Artigo »
=======

A 2 de junho, claro, é mais um aniversário do “Jornal de Notícias”. Quer que eu fale de Portugal – 2030. Um esquema antigo, que é o de solicitar futurologia para depois de amanhã. Já fiz disso sobre Portugal 1980, 1990, 2000 e por aí adiante. E, como eu, dezenas ou centenas de analistas, politólogos, sociólogos, governantes, jornalistas, académicos e não académicos. Escreve-se. Uma meia dúzia lê, uns curiosos guardam para comparar e depois perdem os textos, a maioria ou não lê ou deita fora uns minutos volvidos. Portugal – 2030 é Portugal depois de amanhã. Amanhã, é o PRR, entre 2025 e 2026. Depois de amanhã, é o Portugal 2030. O primeiro com 7800 milhões no terreno e mais de 14 000 milhões por executar nesse terreno. O segundo, no início do início.

=======

Requisitos »
A – Segundo o artigo sobre Portugal 2030, porque é que «Portugal – 2030 é Portugal depois de amanhã»? Explique em uma a três frases.
B – Dê seguimento ao artigo sobre Portugal 2030 a partir da última frase apresentada.

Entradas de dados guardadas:

=======

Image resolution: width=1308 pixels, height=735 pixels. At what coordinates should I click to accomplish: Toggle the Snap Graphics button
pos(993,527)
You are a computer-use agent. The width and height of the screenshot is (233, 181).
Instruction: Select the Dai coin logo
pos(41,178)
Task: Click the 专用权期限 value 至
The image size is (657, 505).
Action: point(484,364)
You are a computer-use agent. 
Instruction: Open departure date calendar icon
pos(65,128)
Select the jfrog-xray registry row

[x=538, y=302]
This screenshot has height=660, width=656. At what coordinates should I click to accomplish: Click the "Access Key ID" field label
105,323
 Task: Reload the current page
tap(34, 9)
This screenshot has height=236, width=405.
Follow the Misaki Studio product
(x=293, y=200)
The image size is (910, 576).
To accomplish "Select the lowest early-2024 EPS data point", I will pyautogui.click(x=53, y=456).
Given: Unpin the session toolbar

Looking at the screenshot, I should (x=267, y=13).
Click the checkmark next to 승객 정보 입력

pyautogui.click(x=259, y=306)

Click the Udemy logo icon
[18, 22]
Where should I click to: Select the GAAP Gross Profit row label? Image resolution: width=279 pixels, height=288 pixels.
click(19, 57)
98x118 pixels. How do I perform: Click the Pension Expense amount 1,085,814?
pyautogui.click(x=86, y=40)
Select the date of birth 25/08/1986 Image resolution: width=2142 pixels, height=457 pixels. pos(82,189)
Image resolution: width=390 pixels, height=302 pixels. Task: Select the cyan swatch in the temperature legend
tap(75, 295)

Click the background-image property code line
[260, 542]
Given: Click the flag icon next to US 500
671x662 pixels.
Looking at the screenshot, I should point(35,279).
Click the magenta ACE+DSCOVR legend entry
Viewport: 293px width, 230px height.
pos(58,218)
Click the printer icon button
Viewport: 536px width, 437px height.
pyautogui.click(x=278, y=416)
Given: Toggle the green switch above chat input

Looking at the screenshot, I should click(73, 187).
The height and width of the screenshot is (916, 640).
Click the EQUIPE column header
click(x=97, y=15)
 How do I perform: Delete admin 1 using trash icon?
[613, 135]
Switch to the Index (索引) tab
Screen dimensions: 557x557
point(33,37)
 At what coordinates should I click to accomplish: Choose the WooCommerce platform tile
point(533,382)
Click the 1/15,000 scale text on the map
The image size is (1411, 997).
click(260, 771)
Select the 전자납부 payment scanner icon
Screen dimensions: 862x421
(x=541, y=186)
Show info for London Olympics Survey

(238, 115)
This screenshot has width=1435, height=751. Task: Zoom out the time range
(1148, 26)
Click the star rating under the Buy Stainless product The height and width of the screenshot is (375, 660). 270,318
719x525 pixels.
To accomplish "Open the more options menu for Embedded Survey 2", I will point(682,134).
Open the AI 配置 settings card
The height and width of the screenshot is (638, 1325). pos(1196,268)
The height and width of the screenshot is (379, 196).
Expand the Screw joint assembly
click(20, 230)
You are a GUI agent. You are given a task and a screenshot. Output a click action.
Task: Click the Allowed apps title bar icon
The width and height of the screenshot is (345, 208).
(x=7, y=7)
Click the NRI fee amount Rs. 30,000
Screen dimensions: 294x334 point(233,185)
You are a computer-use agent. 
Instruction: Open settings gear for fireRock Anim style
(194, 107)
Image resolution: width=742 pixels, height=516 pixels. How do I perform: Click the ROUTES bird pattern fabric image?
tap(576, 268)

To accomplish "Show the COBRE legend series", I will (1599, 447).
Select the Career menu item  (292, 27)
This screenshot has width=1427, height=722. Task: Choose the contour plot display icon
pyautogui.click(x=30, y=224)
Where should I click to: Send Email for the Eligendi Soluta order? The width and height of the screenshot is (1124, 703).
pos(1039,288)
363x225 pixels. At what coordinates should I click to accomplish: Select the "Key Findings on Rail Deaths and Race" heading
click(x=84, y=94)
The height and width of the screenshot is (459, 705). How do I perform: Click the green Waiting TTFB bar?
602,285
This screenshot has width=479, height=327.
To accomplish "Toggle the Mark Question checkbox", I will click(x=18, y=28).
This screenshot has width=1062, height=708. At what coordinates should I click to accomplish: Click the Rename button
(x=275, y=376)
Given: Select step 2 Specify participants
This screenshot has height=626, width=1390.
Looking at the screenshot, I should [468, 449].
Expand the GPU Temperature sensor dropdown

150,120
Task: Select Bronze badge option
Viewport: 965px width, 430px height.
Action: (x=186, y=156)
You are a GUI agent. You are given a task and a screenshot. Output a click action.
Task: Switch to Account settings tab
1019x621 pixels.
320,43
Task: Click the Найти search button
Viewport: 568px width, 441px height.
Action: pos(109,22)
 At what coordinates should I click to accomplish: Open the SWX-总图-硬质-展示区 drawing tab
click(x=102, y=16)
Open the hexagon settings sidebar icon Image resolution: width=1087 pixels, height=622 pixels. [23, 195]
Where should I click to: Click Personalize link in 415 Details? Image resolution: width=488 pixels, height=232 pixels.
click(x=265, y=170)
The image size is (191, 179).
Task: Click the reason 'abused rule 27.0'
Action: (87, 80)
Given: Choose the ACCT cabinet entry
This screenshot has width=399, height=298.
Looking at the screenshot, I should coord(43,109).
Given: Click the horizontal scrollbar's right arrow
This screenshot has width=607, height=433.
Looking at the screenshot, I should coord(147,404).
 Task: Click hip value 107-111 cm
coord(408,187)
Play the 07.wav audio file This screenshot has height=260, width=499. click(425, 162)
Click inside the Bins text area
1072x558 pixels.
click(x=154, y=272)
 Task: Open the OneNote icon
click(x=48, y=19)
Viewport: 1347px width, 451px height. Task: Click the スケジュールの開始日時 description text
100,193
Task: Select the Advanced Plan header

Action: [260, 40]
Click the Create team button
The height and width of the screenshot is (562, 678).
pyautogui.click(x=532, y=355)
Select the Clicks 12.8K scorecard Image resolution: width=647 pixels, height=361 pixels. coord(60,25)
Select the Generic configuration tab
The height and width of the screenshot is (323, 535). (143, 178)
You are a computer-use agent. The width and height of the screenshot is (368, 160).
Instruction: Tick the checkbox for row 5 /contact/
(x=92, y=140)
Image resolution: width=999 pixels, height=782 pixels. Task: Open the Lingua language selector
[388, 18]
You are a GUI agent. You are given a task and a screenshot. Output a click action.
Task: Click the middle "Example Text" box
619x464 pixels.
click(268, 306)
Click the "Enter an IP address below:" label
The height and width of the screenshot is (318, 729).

=======

Respostas por tarefa »
A – Porque o artigo situa o «amanhã» no PRR, entre 2025 e 2026, e o Portugal 2030 vem depois desse período. O PRR já tem 7800 milhões no terreno e mais de 14 000 milhões por executar, enquanto o Portugal 2030 está ainda «no início do início».

B –
Entretanto, à nossa volta, a Ucrânia conhecerá, ao menos, semiepílogo quando? E o Médio Oriente? E o Sudão? E a guerra comercial? E a imprevisibilidade de não se respeitar regras, nem haver organizações internacionais que mandem, nem se entender quanto tempo e como os EUA, nesta versão, quererão substituir a aliança antiga com a Europa por simpatia pela Federação Russa e realismo negocial com o poder da China?
E muitas mais incógnitas sobre o novo ciclo europeu e os novos ciclos domésticos na Europa. Enfim, temas para analistas se debruçarem, infindavelmente. E um responsável político se pronunciar, se e como for caso disso, em momento adequado, e não, em pé de página entre a indigitação de um primeiro-ministro e a sua posse ou a uma semana do Dia Nacional. Eu sei que a voracidade comunicacional é, hoje, mil vezes maior do que ontem ou anteontem. Mas, por isso mesmo, dura cada vez menos, tal como influencia por ciclos cada vez mais fugazes.
Lembro-me de que uma prosa semanal do “Expresso” pesava mais e por mais tempo – mesmo no meio de uma revolução em permanente turbilhão –, do que um texto no “Semanário”, uns anos depois. E com um “Exame”, também semanal, na TSF acontecia o mesmo, por comparação com outras experiências radiofónicas. E a noite de domingo, na TVI, e até na RTP, tinha um eco várias vezes superior em 2000 a 2010 do que de 2010 a 2016, e, presumo, mais tarde, com a multiplicação de canais, programas, apontamentos, hora a hora, ao longo de dias.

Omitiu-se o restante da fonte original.